▶ **What to produce**
Would you please print exactly the lines that run from the one with "Given: Click the Go to Study button" to the last line of the data, both included, without any pictures?

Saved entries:
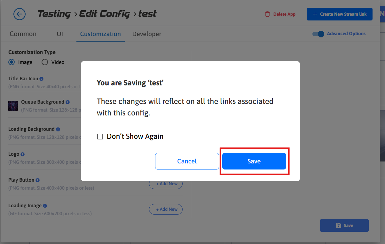The width and height of the screenshot is (385, 244).
Task: Select the Video customization type
Action: 45,62
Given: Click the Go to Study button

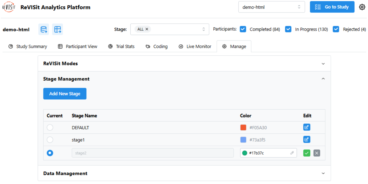Looking at the screenshot, I should (332, 7).
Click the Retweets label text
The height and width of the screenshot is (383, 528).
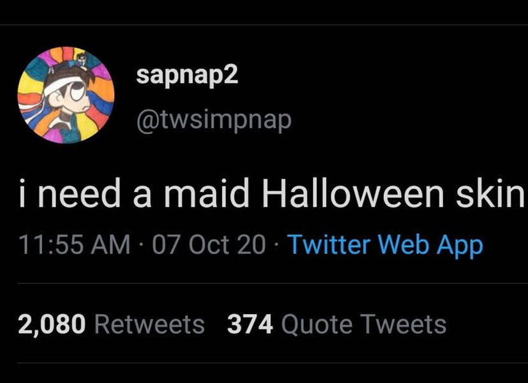pyautogui.click(x=149, y=324)
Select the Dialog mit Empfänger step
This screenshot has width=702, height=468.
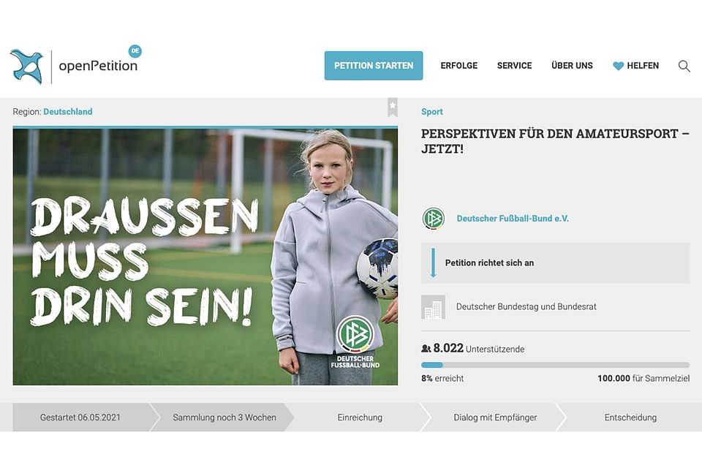tap(495, 418)
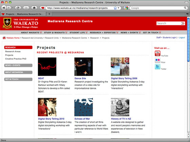Reload the page with the refresh icon

click(x=18, y=8)
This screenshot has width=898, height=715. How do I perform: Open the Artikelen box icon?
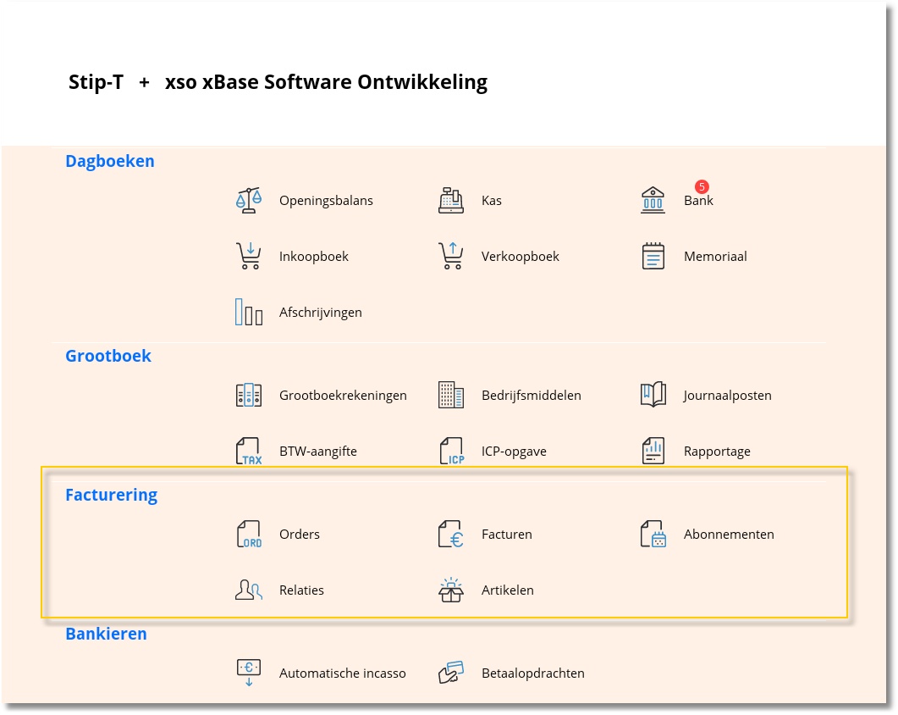click(x=451, y=590)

▶ **Output of the task**
Given: Click the Go to Study button

Looking at the screenshot, I should (332, 7).
Click the Retweets label text
The height and width of the screenshot is (383, 528).
pyautogui.click(x=149, y=324)
Select the Dialog mit Empfänger step
This screenshot has width=702, height=468.
tap(495, 418)
Reload the page with the refresh icon

click(x=18, y=8)
This screenshot has width=898, height=715. How do I perform: Open the Artikelen box icon?
click(x=451, y=590)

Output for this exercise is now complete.